Mais de 10 mil estudantes de escolas municipais e estaduais de Bujaru e Concórdia do Pará participaram, na última semana, da Pesquisa Sobre o Trabalho Infantil realizada pela Comissão de Erradicação do Trabalho Infantil e de Estímulo à Aprendizagem (Cetiea) do Tribunal Regional do Trabalho da 8ª Região (TRT-8). A iniciativa busca mapear a realidade do trabalho infantil nos municípios paraenses a partir do relato de crianças e adolescentes dentro das salas de aula.

Aplicada em escolas das zonas urbana e rural, a pesquisa começou em abril de 2025 e já alcançou mais de 50 mil alunos em nove municípios do estado. A expectativa é encerrar o primeiro semestre com levantamentos concluídos em 12 cidades, incluindo municípios da Região Metropolitana de Belém.

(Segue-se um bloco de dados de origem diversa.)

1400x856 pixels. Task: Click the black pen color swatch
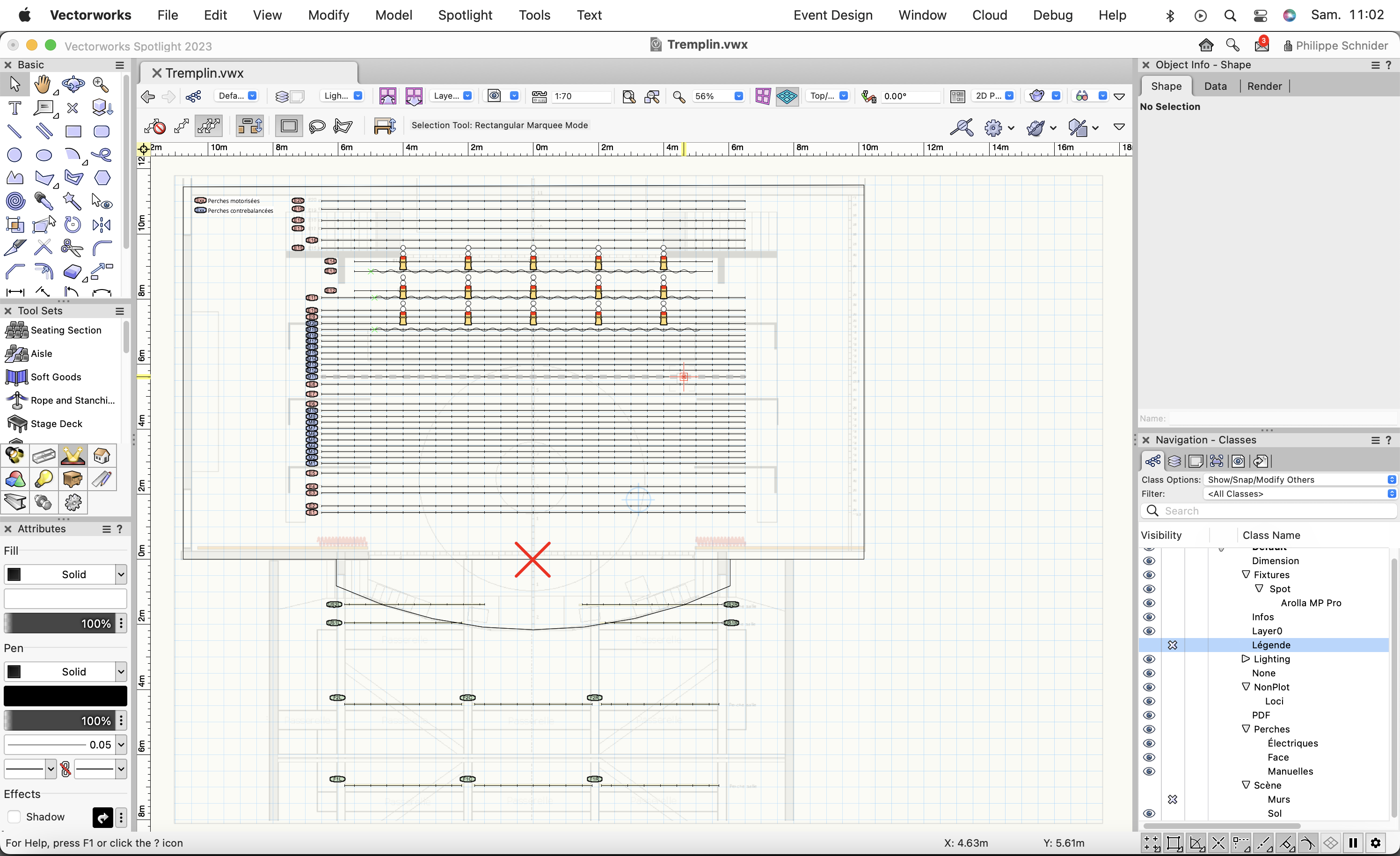(x=65, y=695)
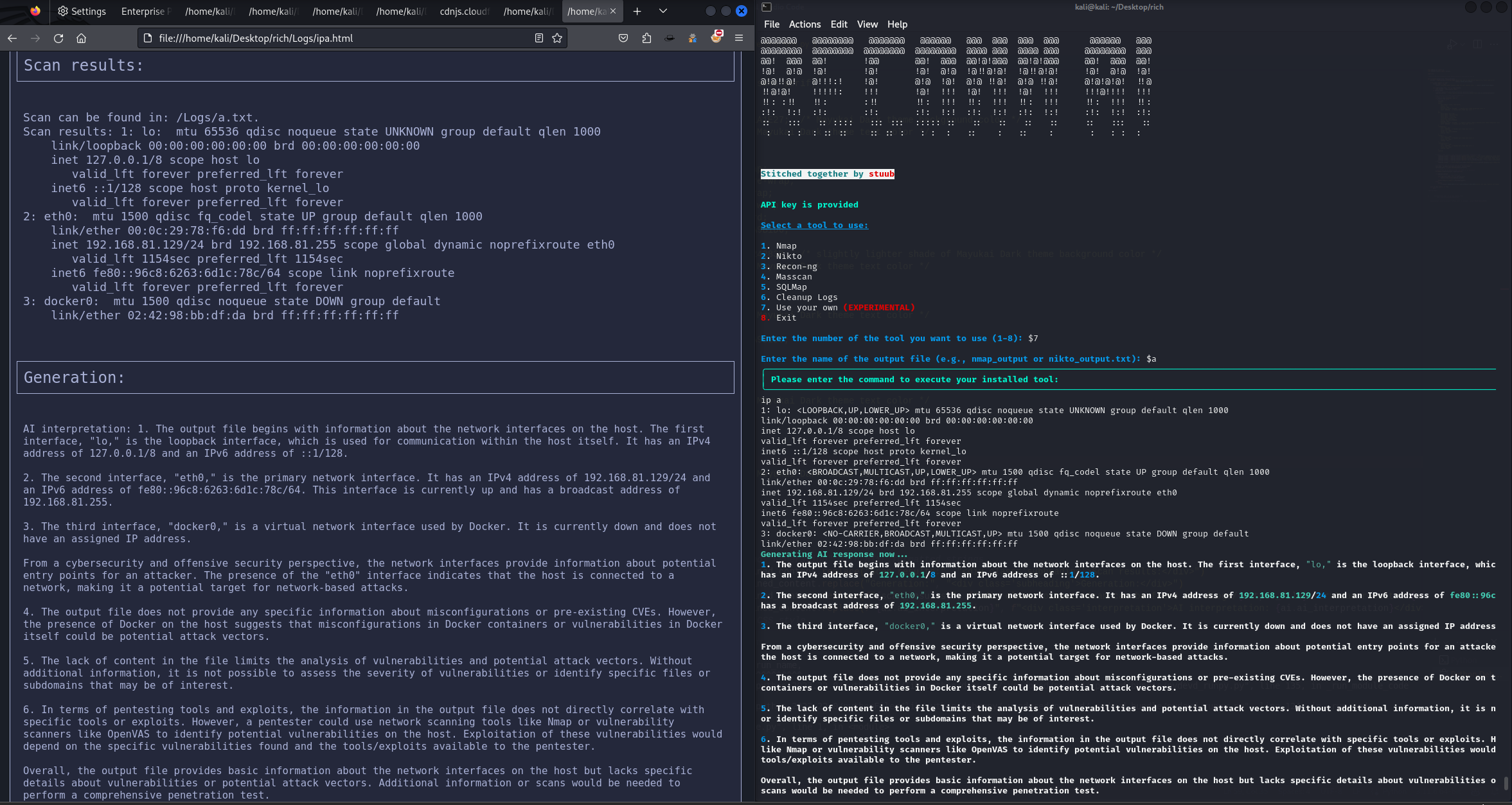Bookmark this page with star icon
This screenshot has height=805, width=1512.
[557, 39]
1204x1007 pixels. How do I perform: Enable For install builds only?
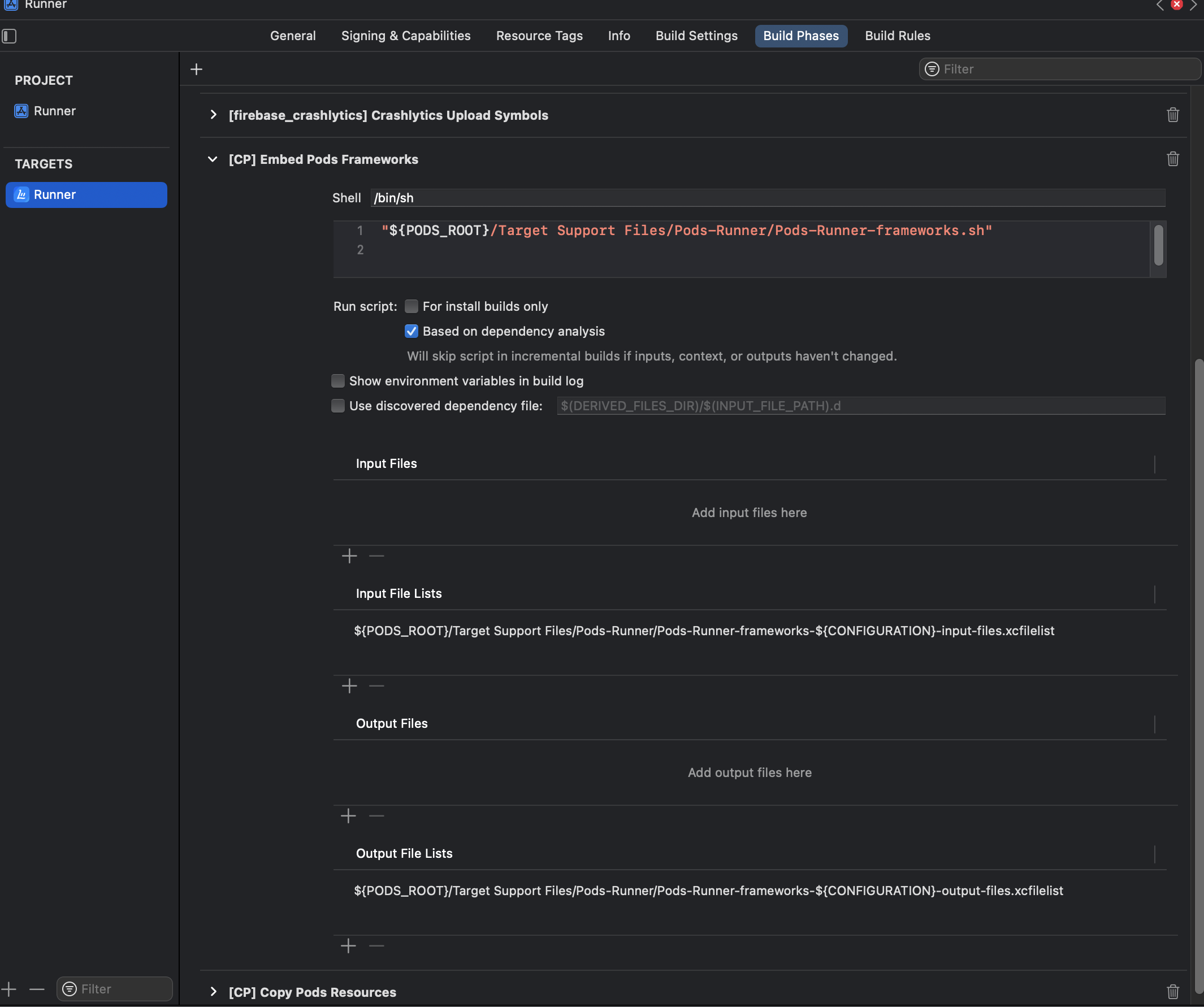tap(411, 306)
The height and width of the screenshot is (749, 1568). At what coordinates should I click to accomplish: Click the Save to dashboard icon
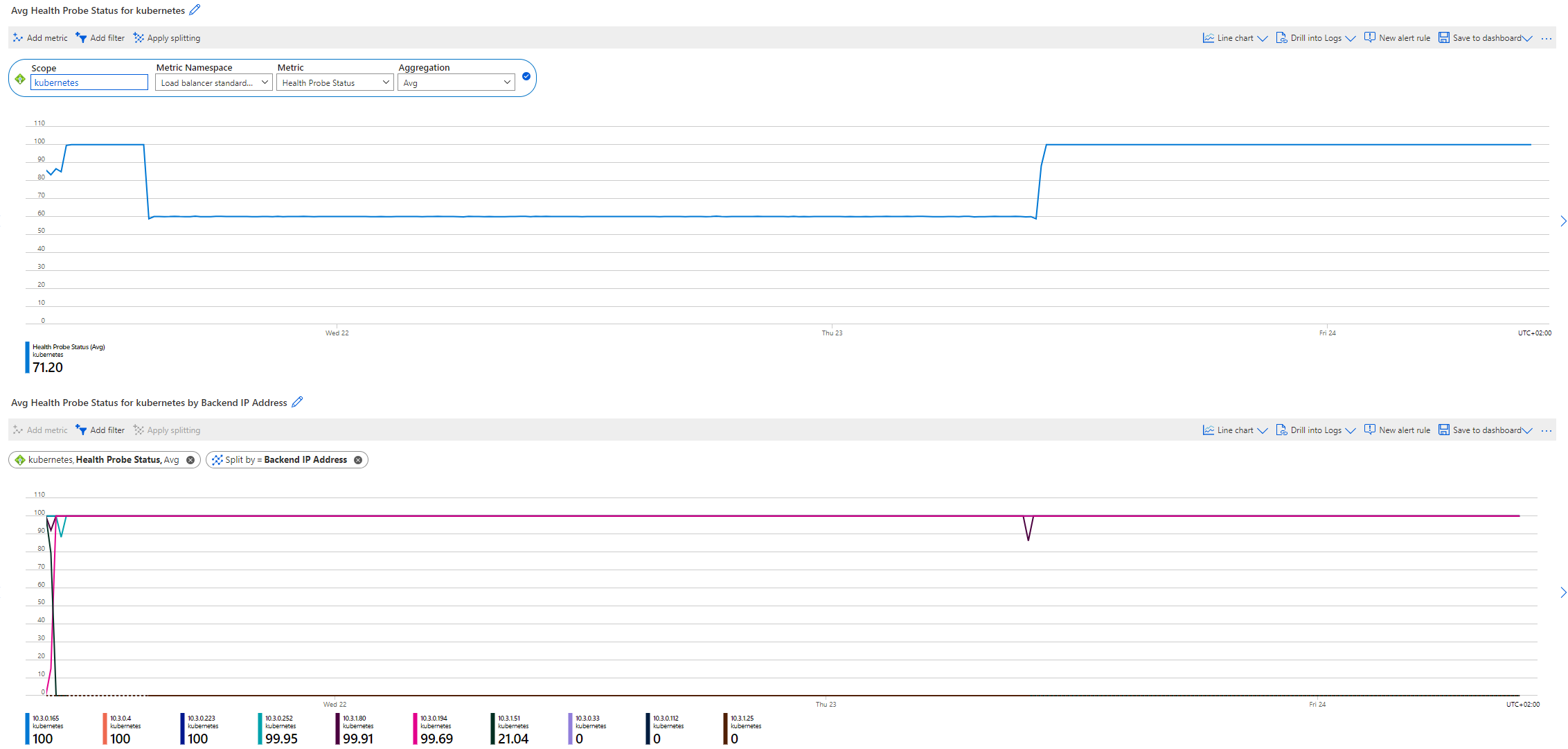pyautogui.click(x=1444, y=37)
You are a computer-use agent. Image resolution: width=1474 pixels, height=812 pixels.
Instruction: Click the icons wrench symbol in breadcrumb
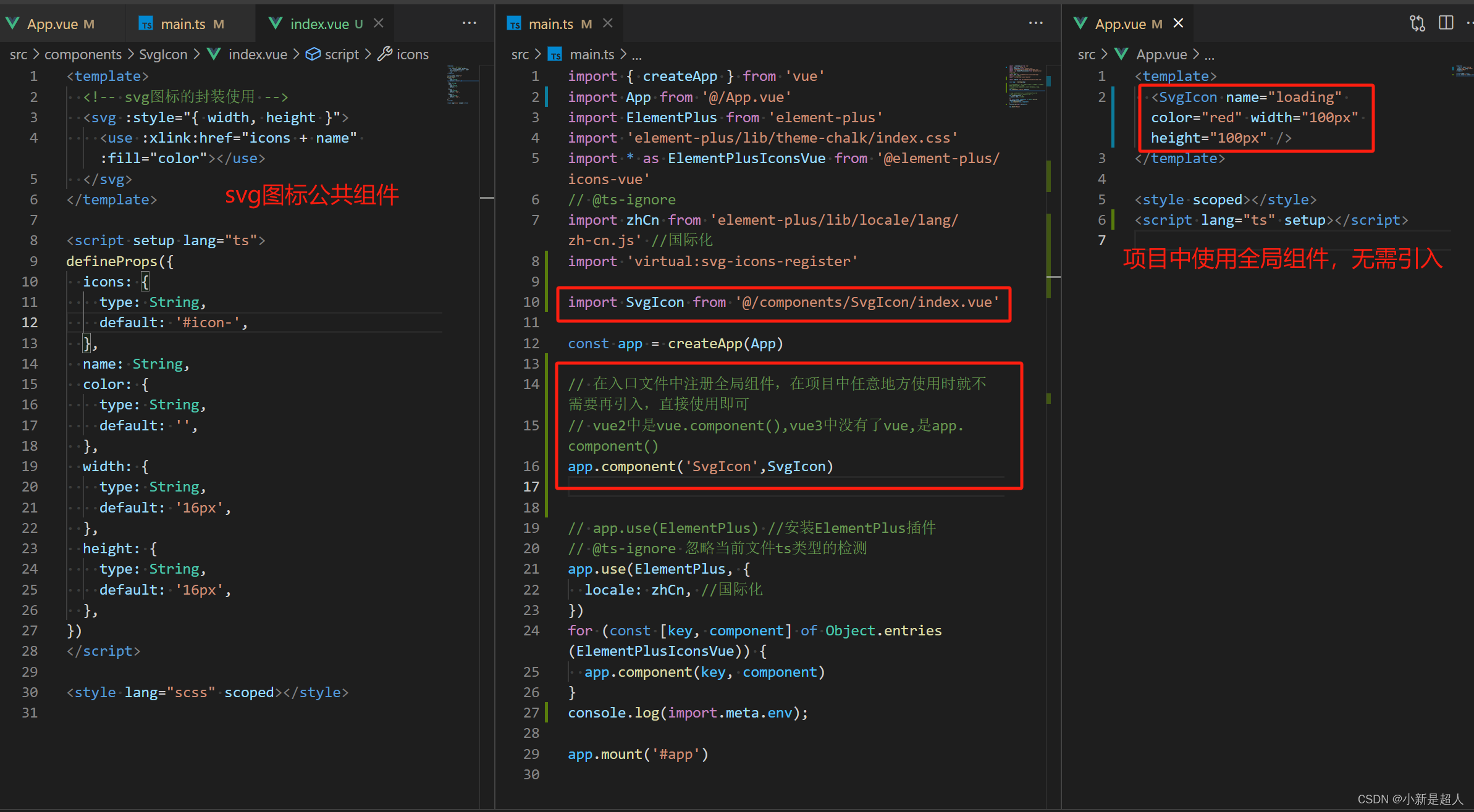tap(385, 54)
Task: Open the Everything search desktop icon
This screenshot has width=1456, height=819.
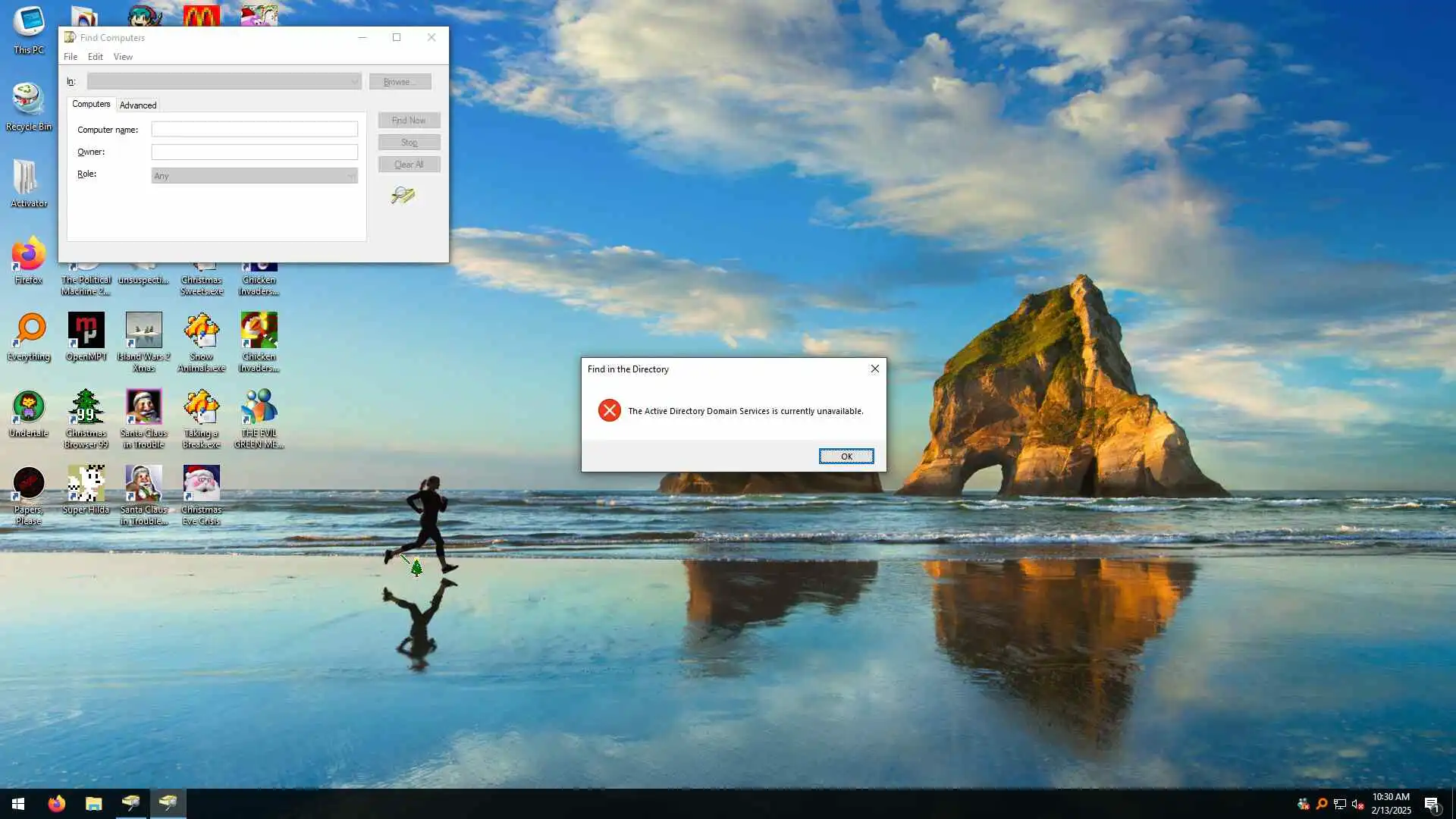Action: pyautogui.click(x=29, y=331)
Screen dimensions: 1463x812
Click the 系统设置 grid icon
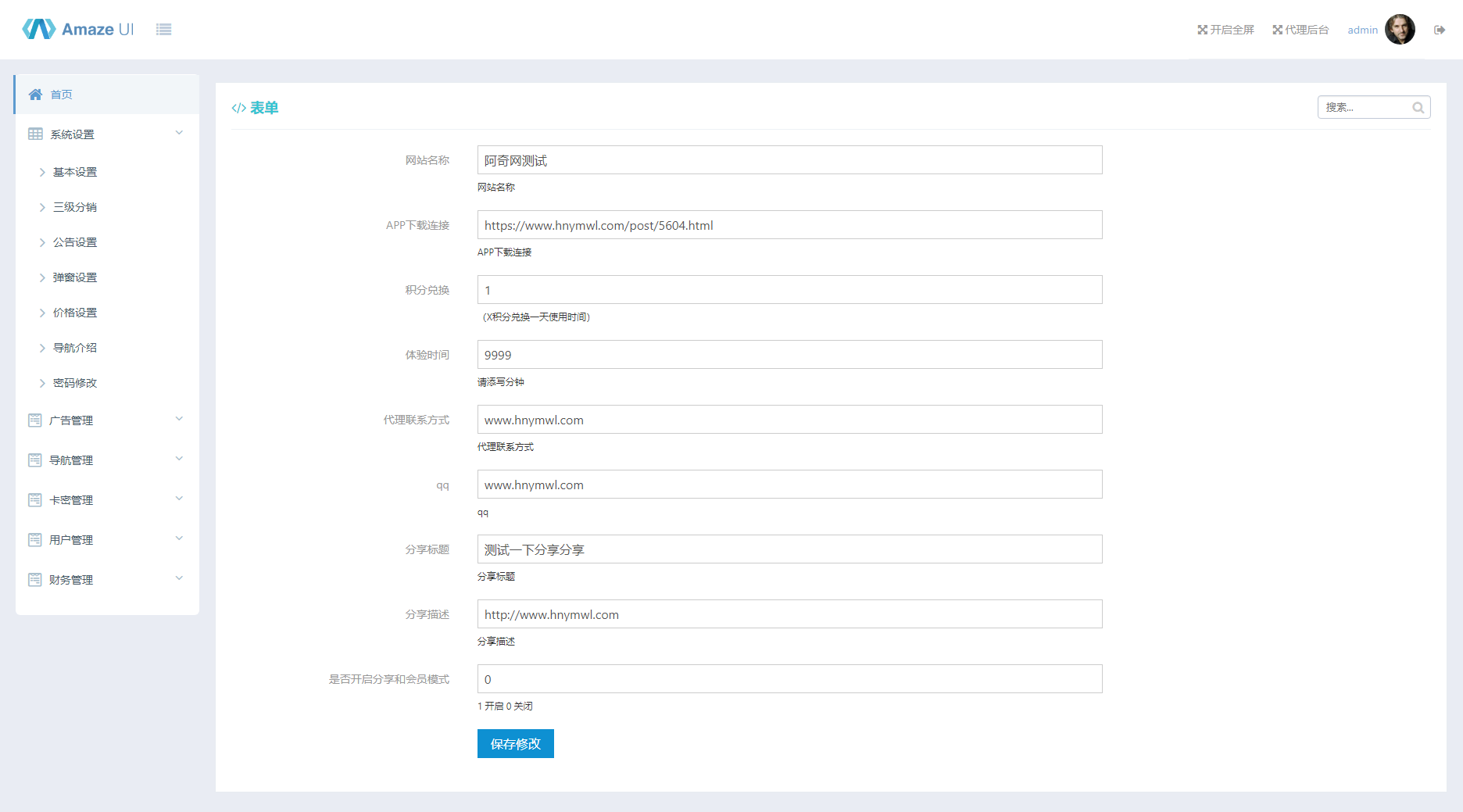pos(35,133)
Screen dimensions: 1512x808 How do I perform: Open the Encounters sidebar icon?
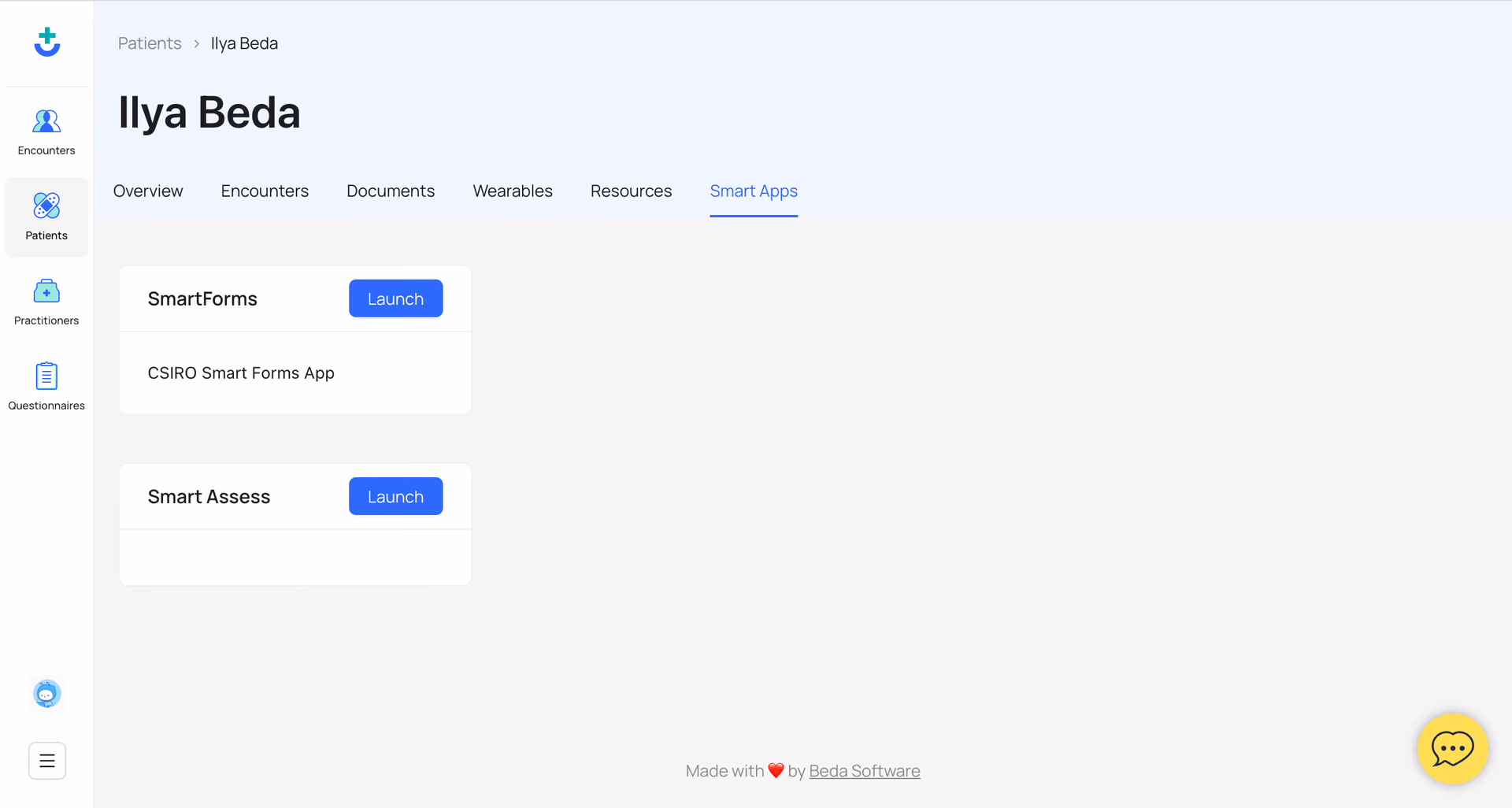(46, 130)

Segundo a juíza do trabalho Vanilza Malcher, gestora regional do Programa de Erradicação do Trabalho Infantil e de Estímulo à Aprendizagem do TRT-8, o principal diferencial do projeto é ouvir diretamente os estudantes, sem intermediários.

“Estamos entrando nas salas de aula, explicando aos alunos o objetivo da pesquisa e ouvindo o que eles têm a dizer, sem filtros”, afirmou a magistrada.

Durante a passagem por Bujaru, uma carta escrita por um estudante emocionou a equipe responsável pela pesquisa. “O trabalho infantil tira o tempo da gente ser criança. Mas a escola devolve esse tempo pra gente. Obrigado por vir nos proteger”, escreveu o aluno. Segundo Vanilza Malcher, o estudante leu a mensagem pessoalmente para ela.

A aplicação dos questionários conta com apoio de universidades parceiras. Em Bujaru e Concórdia do Pará, cerca de 150 universitários e professores participaram da coleta de informações. Após essa etapa, os próprios acadêmicos realizam a tabulação dos dados, cujo resultado deve ser concluído em até 40 dias.

Dados do Instituto Brasileiro de Geografia e Estatística (IBGE), com base na Pesquisa Nacional por Amostra de Domicílios (Pnad 2024), apontam que o Pará possui aproximadamente 144 mil crianças e adolescentes em situação de trabalho infantil. Desse total, 34% estão inseridos nas chamadas piores formas de trabalho infantil, índice que coloca o estado na primeira posição da Região Norte.

Com apoio técnico do Dieese, o levantamento realizado pelo TRT-8 pretende identificar em quais contextos o trabalho infantil ocorre em cada município e como essas situações se manifestam, contribuindo para a elaboração de políticas públicas mais direcionadas.

Após a conclusão dos levantamentos, os resultados são apresentados às prefeituras, secretarias municipais, gestores escolares, universidades e representantes do Legislativo local, auxiliando no planejamento de ações voltadas à proteção de crianças e adolescentes.